Collected data
——
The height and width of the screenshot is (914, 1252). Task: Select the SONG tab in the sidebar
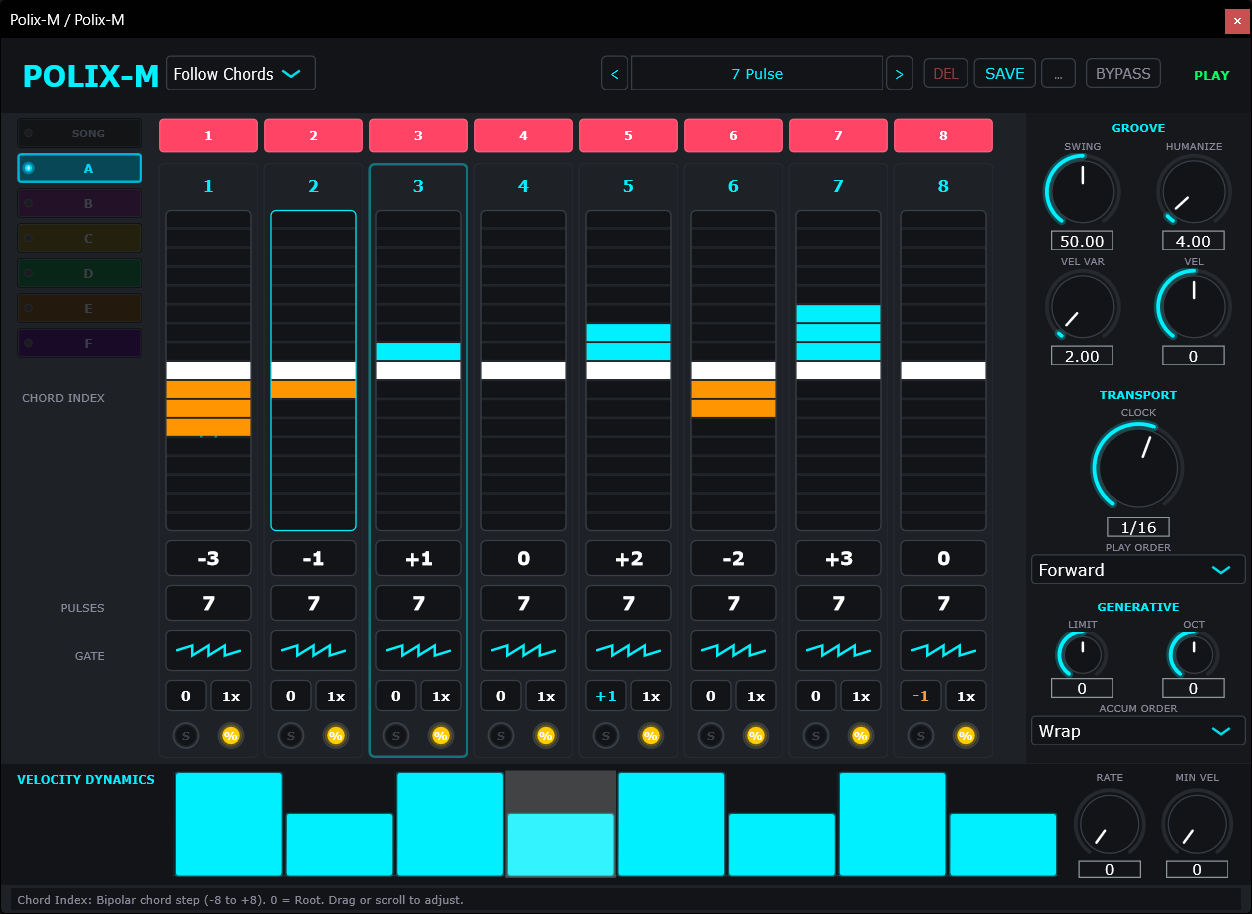click(79, 132)
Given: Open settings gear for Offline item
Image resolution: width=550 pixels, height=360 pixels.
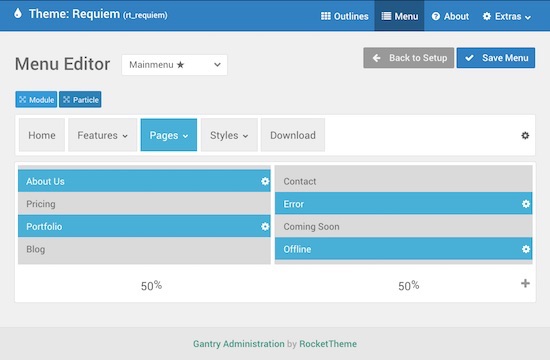Looking at the screenshot, I should coord(525,249).
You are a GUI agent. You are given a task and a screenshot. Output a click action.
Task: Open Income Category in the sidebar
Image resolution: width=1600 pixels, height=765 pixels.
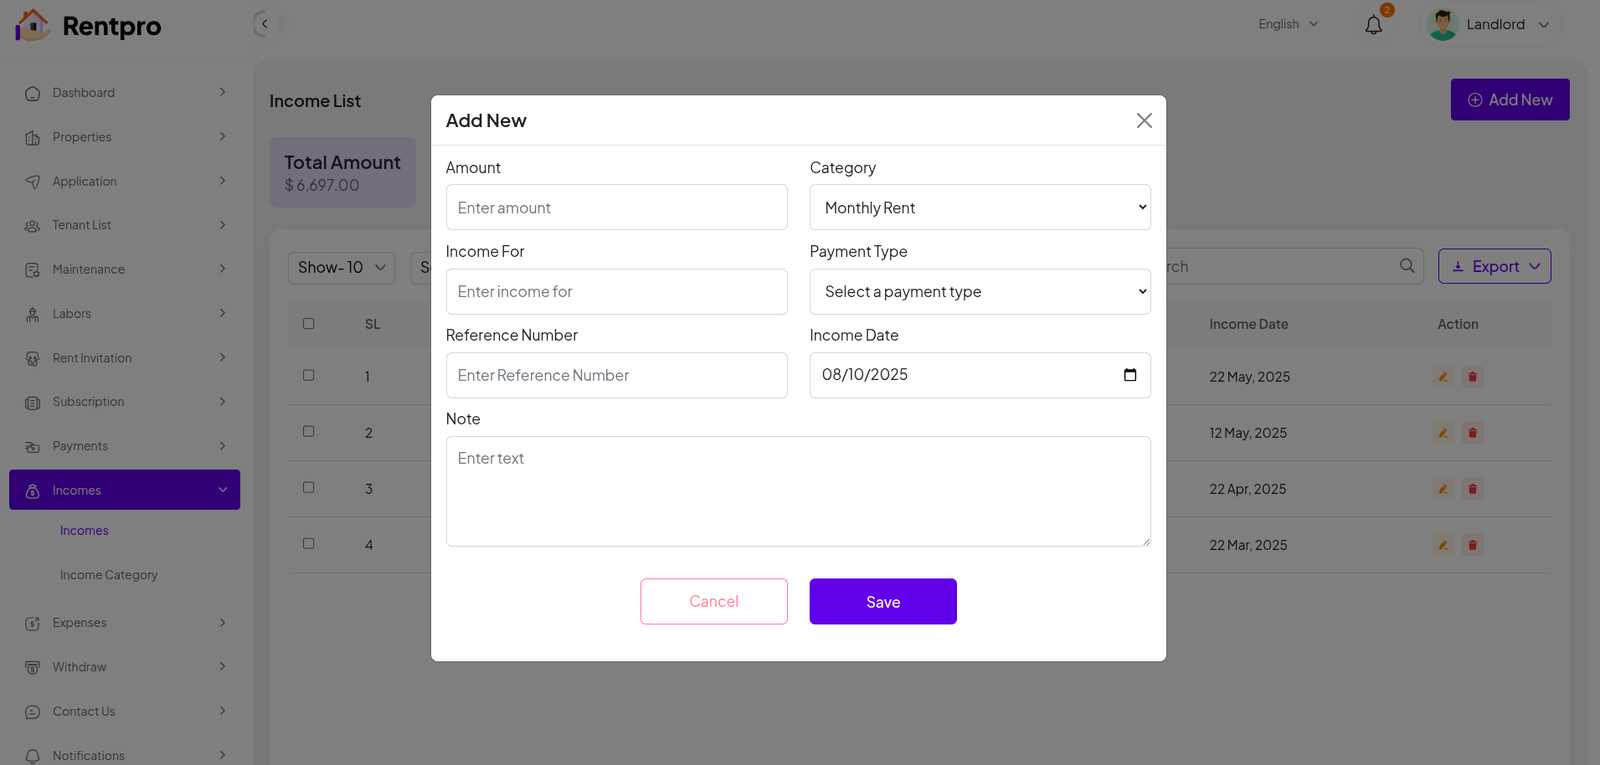(109, 575)
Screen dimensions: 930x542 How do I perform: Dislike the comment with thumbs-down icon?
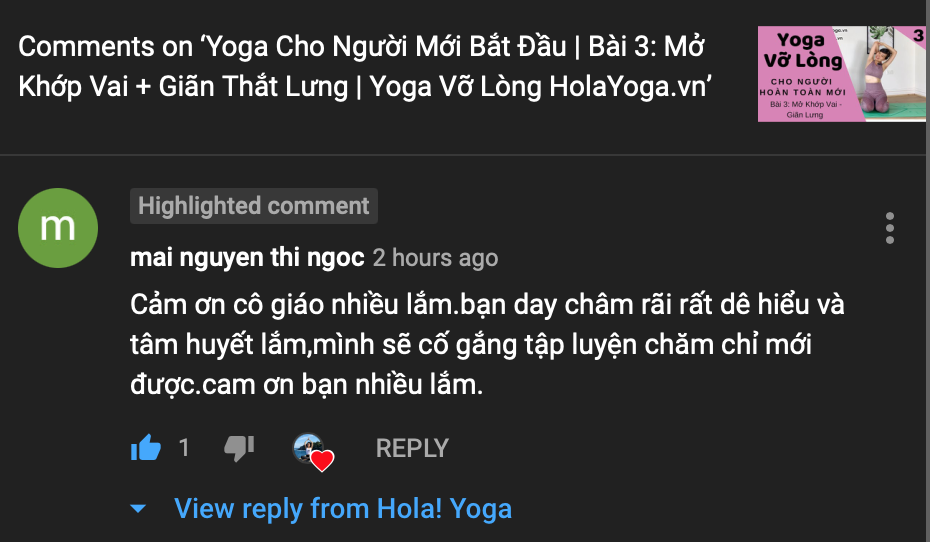pos(239,448)

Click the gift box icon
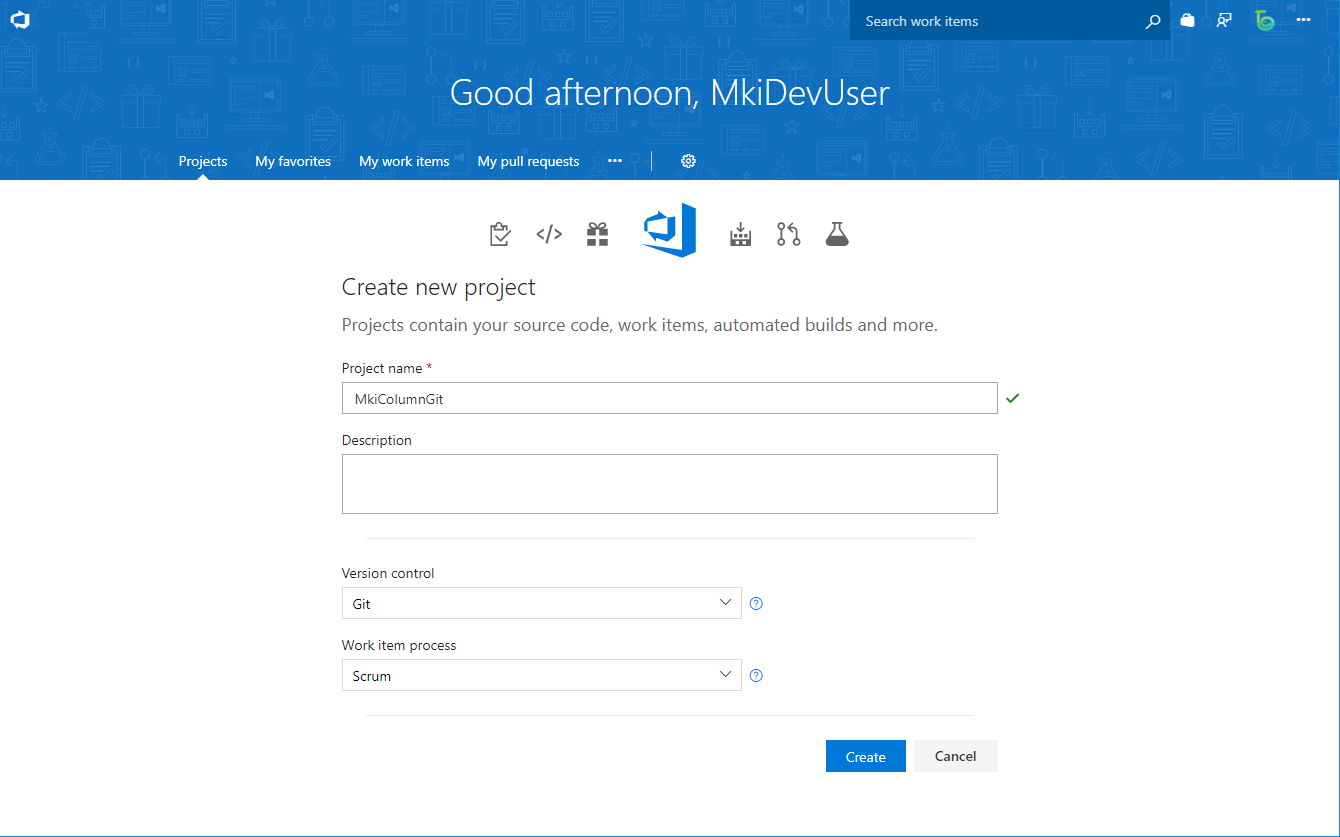(x=597, y=234)

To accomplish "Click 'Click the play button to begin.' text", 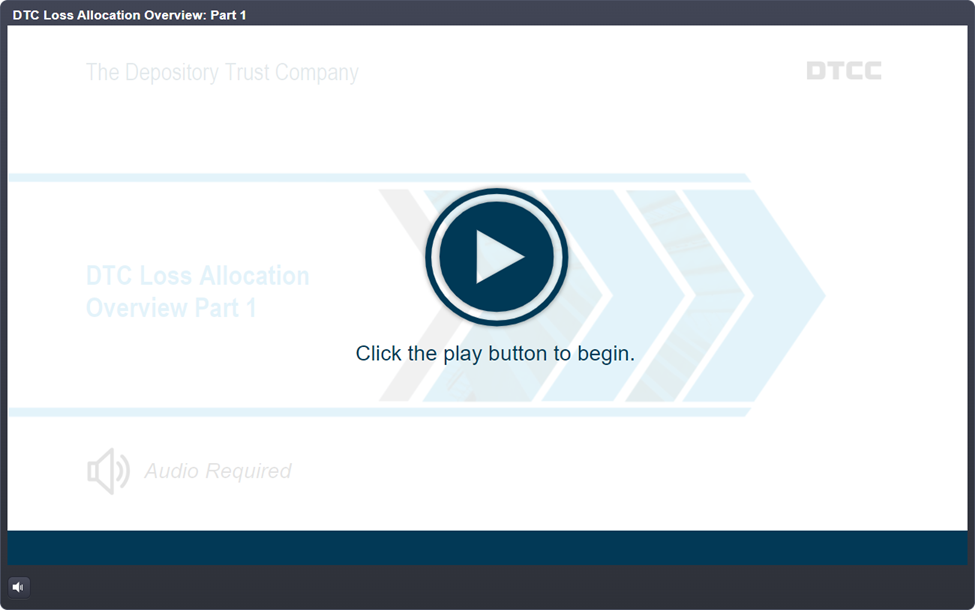I will pos(495,354).
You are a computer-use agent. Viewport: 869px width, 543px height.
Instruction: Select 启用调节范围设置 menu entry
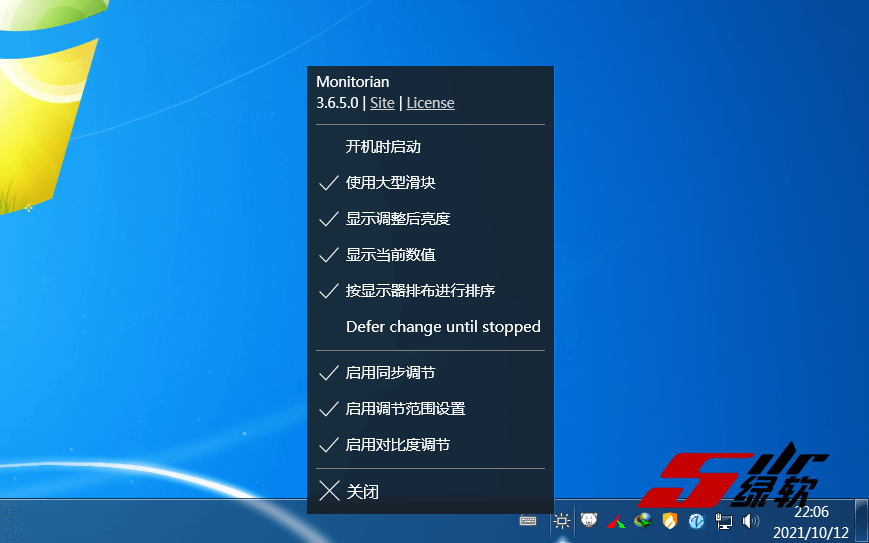coord(405,409)
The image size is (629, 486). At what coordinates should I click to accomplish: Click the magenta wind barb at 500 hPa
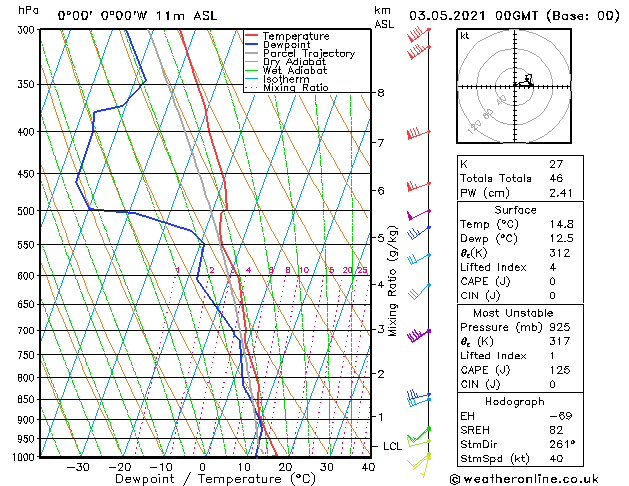(x=416, y=214)
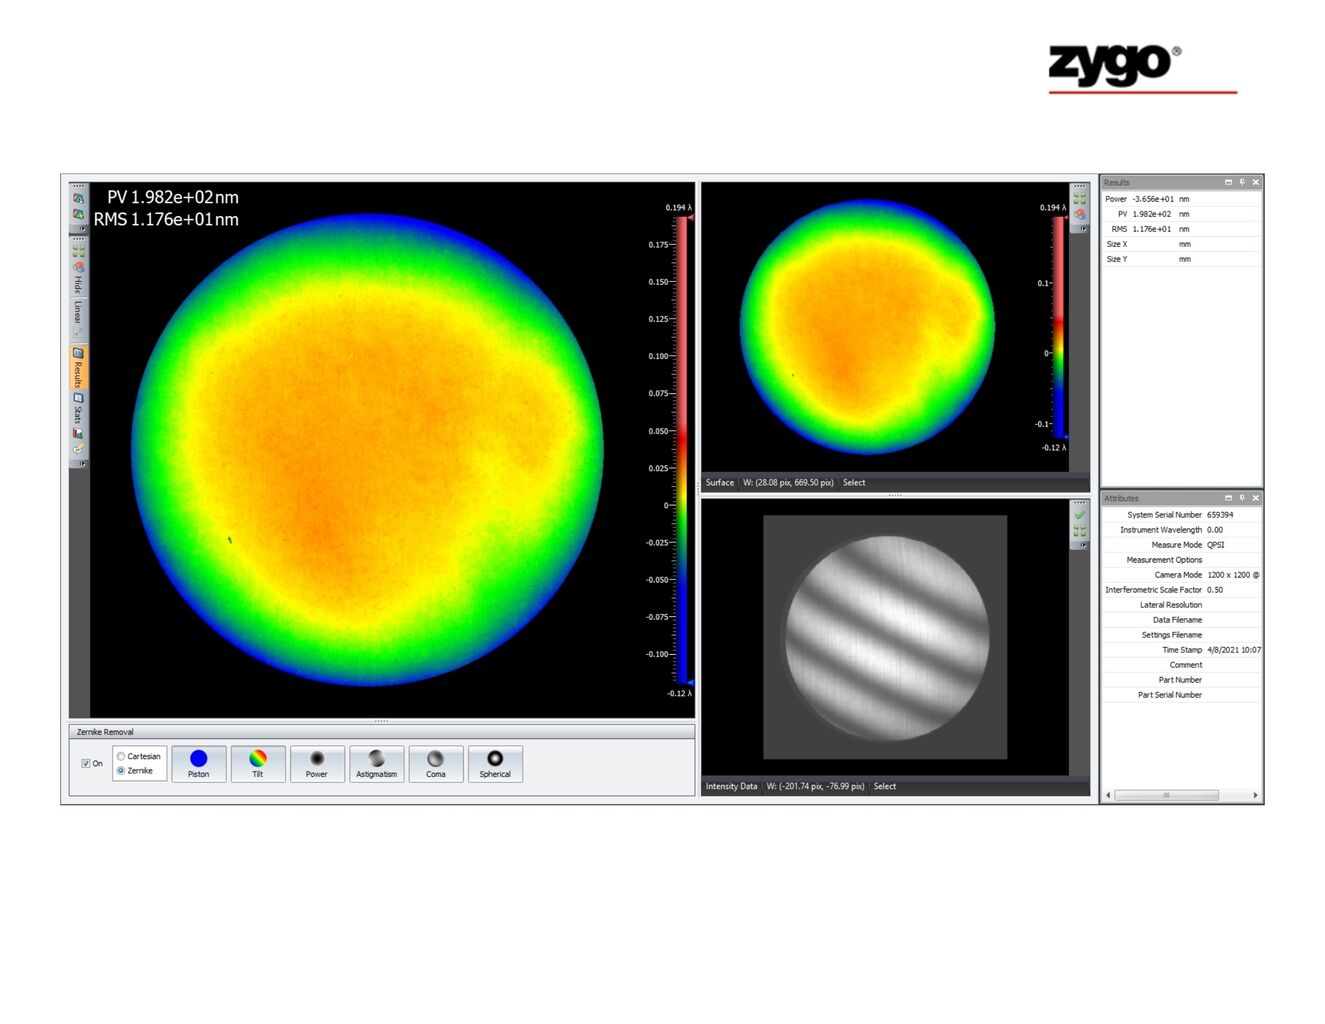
——
*What the task requires*.
Beginning with the line containing "Instruction: Select 启用调节范围设置 menu entry" and ending with the last line of the data, output those lines exactly and nothing more. Omit every picture.

*Solution to the problem*.
Instruction: Select 启用调节范围设置 menu entry
coord(405,409)
The image size is (629, 486). At what coordinates should I click to accomplish: Click the magenta wind barb at 500 hPa
(x=416, y=214)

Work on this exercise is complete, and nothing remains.